A regimental combat team (RCT) is a provisional major infantry unit which has seen use by branches of the United States Armed Forces. It is formed by augmenting a regular infantry regiment with smaller combat, combat support and combat service support units.
The United States Army first adopted the RCT concept just prior to World War II, where it served as the infantry-centric counterpart to the Combat Command used by armored forces. RCTs were widely used during World War II and the Korean War but were disbanded after the adoption of the Pentomic structure in 1957.
The United States Marine Corps maintains the use of the RCT to the present day.
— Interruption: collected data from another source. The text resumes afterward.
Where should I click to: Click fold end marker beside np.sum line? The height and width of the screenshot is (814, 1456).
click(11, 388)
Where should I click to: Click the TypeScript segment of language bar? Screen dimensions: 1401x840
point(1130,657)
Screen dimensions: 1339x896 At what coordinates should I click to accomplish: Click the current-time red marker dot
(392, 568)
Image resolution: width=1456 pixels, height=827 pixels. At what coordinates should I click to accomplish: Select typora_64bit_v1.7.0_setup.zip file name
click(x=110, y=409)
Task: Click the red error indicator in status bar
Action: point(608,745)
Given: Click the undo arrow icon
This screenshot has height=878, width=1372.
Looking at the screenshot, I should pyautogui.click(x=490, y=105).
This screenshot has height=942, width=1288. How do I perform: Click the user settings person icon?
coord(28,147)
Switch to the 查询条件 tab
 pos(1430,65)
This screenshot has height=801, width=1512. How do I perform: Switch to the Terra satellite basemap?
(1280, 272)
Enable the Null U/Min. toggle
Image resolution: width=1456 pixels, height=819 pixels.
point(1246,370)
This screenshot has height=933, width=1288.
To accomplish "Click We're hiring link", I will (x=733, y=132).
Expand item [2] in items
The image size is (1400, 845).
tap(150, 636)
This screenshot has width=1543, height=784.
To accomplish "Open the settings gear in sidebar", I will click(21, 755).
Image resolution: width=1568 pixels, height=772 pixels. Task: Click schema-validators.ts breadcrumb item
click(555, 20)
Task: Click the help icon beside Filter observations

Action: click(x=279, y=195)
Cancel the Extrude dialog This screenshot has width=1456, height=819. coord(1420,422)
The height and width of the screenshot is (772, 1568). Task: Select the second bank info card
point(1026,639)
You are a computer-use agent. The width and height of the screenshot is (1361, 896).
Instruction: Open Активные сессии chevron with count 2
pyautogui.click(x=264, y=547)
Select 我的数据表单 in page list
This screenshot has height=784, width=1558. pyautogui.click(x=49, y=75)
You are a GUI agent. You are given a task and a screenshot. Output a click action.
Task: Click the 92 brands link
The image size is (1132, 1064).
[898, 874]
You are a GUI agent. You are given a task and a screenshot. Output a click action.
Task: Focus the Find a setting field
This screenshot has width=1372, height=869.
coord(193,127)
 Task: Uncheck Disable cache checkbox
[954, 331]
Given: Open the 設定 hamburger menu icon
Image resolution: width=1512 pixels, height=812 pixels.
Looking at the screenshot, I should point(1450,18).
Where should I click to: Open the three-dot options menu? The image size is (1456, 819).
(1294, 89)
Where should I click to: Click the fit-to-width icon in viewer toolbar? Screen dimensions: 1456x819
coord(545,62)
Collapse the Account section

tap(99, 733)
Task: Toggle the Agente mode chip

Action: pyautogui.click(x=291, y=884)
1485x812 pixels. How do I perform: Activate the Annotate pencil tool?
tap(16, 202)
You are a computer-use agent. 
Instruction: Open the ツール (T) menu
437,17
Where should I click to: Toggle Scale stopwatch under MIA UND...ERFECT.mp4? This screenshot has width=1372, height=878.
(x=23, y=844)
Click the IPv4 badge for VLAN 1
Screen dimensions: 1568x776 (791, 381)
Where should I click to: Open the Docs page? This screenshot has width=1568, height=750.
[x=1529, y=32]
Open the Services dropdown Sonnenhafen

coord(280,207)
In 1939, the US Army formally switched from the square division to the triangular division, eliminating the brigade and leaving the regiment as the basic combat subunit of a division. However, the Army also recognized that it would need a separate infantry force to conduct missions too small for a division and created the regimental combat team (RCT). The 2nd Division, which was first to test the triangular division concept, initially referred to this type of formation as an "echelon" but as the term already had generally accepted military definitions the "combat team" term was officially adopted instead.
During World War II a 'typical' RCT consisted of an infantry regiment, a field artillery battalion, a combat engineer company, a medical company, and a signals platoon. However the organization could be tailored to fit its mission and may include additional units, such as a company from a separate tank battalion, a company from a tank destroyer battalion, and a battery from a anti-aircraft artillery battalion. Usually the RCT was led by the commanding officer of the infantry regiment (Colonel) but on occasion a Brigadier General was sent to command it. Most infantry regiments not part of a division were organized as RCTs, but by the end of the war most infantry divisions were also organizing their regiments as RCTs.
The concept was retained after the end of World War II and RCTs were issued their own shoulder patches. RCTs were used extensively during the Korean War, with the 187th Airborne Regimental Combat Team illustrating the typical organization of an RCT from this era. The RCT was retained until 1957 when the Army was reorganized under the Pentomic structure, under which both regiments and battalions were eliminated as tactical units and replaced with "battlegroups."
The U.S. Marine Corps has retained the regiment as a basic unit smaller than a division but larger than a battalion, and it continues to employ reinforced regiments as RCTs in Iraq and Afghanistan.
Under current US Marine Corps doctrine, a Marine Division typically contains three organic Marine infantry regiments. Whenever a Marine Expeditionary Brigade (MEB) is formed within its parent Marine Expeditionary Force (MEF), one of the division's infantry regiments is designated as the base of the regimental combat team (RCT) and serves as the ground combat element (GCE) of the MEB.
The regiment, commanded by a colonel, consists of a Headquarters Company and three identical Marine infantry battalions. The regiment is then heavily reinforced by other division assets to form the RCT.
These reinforcements typically include:
Therefore, the RCT is roughly the same size (approximately 4,500–5,000 Marines and Sailors) and has generally the same number of battalions (and battalion equivalents) as a US Army brigade combat team (BCT). However, the RCT as the ground combat element (GCE) of a MEB, is combined with a regimental equivalent Marine aircraft group (itself equivalent to a US Army combat aviation brigade) as the air combat element (ACE), a battalion-sized command element (CE), and the aforementioned combat logistics regiment as the (LCE) to complete the organizational structure of the MEB.